Nous avons assisté hier à la sortie des fillettes de l'école de la rue Traversière, et cela faisait vraiment plaisir de voir la joie et l'étonnement qui étaient  peints sur tous ces jeunes visages.


Le Phare de Bretagne, Lorient, 30 avril 1897, p. 3.

Le film La Mondaine au bain est un " déshabillé " qui provoque souvent des vagues... Aussi le journaliste préfère-t-il désamorcer les éventuelles protestations. Par ailleurs, il est habituel que les pionniers, forains ou pas, offrent des séances de bienfaisance ou pour les enfants des écoles. On imagine que, pour ces projections, le répertoire est adapté au jeune public. C'est finalement le 2 mai 1897 que se terminent les séances de cinématographie :

À la foire.-Le Théâtre des Merveilles clôture demain, dimanche, ses représentations.
La direction nous prie de faire savoir à nos lecteurs qu'à titre d'adieux et de remerciements les dernières séances se composeront des tableaux les plus applaudis et de quelques nouveautés parmi lesquelles nous citerons : Un duel, les lutteurs turcs aux Folies-Bergères, la danse dans les sillons, et la Mondaine au bain.
Le Cinématographe part ensuite pour Saint-Servan où, sans nul doute, il retrouvera le même succès.
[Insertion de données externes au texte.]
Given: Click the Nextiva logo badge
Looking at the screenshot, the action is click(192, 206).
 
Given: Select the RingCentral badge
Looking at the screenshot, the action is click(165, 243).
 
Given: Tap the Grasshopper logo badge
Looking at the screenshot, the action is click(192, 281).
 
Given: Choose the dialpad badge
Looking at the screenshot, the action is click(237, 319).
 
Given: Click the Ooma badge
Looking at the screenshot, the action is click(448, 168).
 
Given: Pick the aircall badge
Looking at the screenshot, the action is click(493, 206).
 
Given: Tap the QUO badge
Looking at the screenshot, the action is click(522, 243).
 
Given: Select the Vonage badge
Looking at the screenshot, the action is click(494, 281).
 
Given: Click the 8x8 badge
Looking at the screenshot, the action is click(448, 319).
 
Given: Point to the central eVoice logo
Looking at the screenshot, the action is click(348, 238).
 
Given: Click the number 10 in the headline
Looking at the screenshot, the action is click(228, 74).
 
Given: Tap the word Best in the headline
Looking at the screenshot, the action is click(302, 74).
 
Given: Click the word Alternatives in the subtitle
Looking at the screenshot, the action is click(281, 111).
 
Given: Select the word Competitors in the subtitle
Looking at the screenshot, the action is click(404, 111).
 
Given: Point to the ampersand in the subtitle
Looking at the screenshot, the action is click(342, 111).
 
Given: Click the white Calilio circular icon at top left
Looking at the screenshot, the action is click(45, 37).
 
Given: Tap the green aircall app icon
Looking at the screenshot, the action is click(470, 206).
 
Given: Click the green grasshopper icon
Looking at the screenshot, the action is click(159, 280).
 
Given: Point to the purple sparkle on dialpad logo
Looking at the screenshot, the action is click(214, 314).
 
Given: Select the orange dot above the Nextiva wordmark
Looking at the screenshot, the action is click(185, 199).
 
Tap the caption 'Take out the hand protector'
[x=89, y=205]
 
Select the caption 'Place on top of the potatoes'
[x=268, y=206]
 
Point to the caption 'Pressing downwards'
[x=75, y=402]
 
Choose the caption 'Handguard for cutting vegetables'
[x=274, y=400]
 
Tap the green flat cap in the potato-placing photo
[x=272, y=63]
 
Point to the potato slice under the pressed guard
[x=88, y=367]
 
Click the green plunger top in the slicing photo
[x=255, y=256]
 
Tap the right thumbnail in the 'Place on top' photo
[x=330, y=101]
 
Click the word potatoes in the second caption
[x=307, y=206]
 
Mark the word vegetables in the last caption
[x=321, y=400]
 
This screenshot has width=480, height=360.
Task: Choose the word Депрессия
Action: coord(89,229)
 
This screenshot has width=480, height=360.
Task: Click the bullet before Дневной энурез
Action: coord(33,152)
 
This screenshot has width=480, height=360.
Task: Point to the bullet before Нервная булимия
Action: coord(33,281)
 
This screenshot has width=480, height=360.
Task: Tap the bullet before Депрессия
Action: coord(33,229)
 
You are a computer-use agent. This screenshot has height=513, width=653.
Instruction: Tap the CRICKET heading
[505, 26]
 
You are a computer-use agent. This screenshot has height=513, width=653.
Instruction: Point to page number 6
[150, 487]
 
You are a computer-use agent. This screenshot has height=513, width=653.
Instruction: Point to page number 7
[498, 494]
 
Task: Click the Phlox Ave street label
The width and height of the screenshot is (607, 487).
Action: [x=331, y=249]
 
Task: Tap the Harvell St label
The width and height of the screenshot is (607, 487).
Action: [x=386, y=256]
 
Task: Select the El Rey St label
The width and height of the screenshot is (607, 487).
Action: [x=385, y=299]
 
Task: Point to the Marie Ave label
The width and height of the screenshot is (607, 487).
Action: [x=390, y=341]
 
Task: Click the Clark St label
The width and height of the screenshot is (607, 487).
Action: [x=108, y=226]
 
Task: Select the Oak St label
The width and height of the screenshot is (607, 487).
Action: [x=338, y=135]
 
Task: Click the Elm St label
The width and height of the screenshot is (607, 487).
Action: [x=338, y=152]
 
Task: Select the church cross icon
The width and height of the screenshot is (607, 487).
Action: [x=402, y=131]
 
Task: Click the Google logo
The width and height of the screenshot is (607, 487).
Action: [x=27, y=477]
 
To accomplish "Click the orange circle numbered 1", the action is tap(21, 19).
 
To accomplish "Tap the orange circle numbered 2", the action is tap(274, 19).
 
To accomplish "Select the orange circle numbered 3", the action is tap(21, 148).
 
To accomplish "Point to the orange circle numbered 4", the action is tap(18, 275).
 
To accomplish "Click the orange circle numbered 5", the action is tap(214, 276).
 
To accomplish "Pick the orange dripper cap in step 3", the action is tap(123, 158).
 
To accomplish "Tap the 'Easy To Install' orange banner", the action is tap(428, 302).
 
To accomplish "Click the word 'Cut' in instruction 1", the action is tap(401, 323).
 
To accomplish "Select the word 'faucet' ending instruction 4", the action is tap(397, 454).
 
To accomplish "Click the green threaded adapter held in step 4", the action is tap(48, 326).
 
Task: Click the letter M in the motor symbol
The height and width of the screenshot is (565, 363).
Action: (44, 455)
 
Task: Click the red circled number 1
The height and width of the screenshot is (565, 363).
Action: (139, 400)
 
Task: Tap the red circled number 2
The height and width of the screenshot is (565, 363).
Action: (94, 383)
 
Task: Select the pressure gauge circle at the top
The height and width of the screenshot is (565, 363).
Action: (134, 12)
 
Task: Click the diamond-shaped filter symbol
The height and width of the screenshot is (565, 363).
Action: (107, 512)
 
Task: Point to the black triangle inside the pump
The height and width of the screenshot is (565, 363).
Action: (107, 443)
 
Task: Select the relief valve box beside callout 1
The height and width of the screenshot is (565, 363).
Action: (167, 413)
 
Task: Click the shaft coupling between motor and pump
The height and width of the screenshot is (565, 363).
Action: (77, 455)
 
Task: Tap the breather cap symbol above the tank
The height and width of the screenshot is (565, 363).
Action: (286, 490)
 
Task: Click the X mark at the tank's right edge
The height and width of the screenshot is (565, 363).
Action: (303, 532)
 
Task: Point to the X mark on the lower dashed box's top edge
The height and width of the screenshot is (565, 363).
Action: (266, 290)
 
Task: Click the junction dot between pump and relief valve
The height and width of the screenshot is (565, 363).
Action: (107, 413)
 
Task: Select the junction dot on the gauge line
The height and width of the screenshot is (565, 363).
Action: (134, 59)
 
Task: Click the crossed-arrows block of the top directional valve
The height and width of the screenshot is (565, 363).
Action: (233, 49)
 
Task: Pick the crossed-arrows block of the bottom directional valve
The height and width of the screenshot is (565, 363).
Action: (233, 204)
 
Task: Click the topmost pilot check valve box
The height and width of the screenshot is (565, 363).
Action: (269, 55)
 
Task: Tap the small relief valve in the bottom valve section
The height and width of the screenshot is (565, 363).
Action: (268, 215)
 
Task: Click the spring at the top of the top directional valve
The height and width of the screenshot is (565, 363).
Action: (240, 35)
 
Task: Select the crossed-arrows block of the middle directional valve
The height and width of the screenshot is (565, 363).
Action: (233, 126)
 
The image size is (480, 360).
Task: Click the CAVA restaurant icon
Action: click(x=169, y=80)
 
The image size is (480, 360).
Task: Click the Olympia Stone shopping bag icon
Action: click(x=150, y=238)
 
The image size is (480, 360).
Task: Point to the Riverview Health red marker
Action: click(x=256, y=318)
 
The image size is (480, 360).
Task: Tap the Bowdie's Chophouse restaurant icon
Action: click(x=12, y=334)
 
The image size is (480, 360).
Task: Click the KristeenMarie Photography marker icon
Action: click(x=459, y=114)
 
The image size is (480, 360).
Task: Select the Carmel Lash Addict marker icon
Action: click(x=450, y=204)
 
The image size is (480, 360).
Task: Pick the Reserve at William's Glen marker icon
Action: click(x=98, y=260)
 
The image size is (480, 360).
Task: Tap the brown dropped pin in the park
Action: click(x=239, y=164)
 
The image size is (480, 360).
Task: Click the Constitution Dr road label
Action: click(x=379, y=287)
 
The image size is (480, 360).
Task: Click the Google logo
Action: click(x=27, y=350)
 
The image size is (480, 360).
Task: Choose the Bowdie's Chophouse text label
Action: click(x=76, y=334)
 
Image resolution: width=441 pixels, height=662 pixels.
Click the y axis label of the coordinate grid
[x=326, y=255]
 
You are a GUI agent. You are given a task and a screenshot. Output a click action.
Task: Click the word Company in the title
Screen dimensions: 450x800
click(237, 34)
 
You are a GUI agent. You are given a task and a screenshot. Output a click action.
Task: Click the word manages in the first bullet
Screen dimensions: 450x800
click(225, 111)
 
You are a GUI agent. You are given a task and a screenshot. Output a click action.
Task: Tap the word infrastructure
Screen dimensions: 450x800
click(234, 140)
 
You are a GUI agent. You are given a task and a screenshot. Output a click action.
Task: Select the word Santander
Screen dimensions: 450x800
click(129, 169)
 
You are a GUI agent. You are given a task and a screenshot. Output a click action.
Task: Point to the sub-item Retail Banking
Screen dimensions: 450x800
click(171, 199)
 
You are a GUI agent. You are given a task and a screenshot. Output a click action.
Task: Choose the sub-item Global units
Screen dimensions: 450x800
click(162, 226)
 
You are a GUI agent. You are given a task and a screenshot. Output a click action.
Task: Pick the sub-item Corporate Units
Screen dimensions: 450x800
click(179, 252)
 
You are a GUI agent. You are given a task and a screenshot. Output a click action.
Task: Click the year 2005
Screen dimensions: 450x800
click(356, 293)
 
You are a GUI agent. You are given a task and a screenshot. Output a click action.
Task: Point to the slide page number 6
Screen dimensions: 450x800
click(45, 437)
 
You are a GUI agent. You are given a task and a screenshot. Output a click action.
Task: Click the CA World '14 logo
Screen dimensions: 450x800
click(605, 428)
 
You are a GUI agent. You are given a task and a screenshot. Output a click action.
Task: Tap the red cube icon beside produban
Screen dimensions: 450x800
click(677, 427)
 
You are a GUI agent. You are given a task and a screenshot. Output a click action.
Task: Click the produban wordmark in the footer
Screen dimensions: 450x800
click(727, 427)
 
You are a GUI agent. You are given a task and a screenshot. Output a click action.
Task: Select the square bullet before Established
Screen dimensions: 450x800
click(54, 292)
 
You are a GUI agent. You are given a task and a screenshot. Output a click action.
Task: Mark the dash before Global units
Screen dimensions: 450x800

Le Phare de Bretagne, Lorient, 2 mai 1897, p. 2.

On remarquera que le journaliste ou le pionnier n'hésitent à modifier les titres par négligence ou par astuce commerciale. Comme l'indique ce dernier article, Louis Vernassier va continuer son parcours en Bretagne et se rend à Saint-Servan.

Répertoire (autres films) : Une Sortie des pompiers de ParisLe Défilé du 117, L'Arrivée d'un train égayée d’incidents comiques ; Les Grands Boulevards Parisiens, et la Danse Serpentine (Le Morbihannais, Lorient, 24 avril 1897, p. 3), Les cireurs, La partie au cabaret, Un coin des Halles (Le Phare de Bretagne, Lorient, 28 avril 1897, p. 2).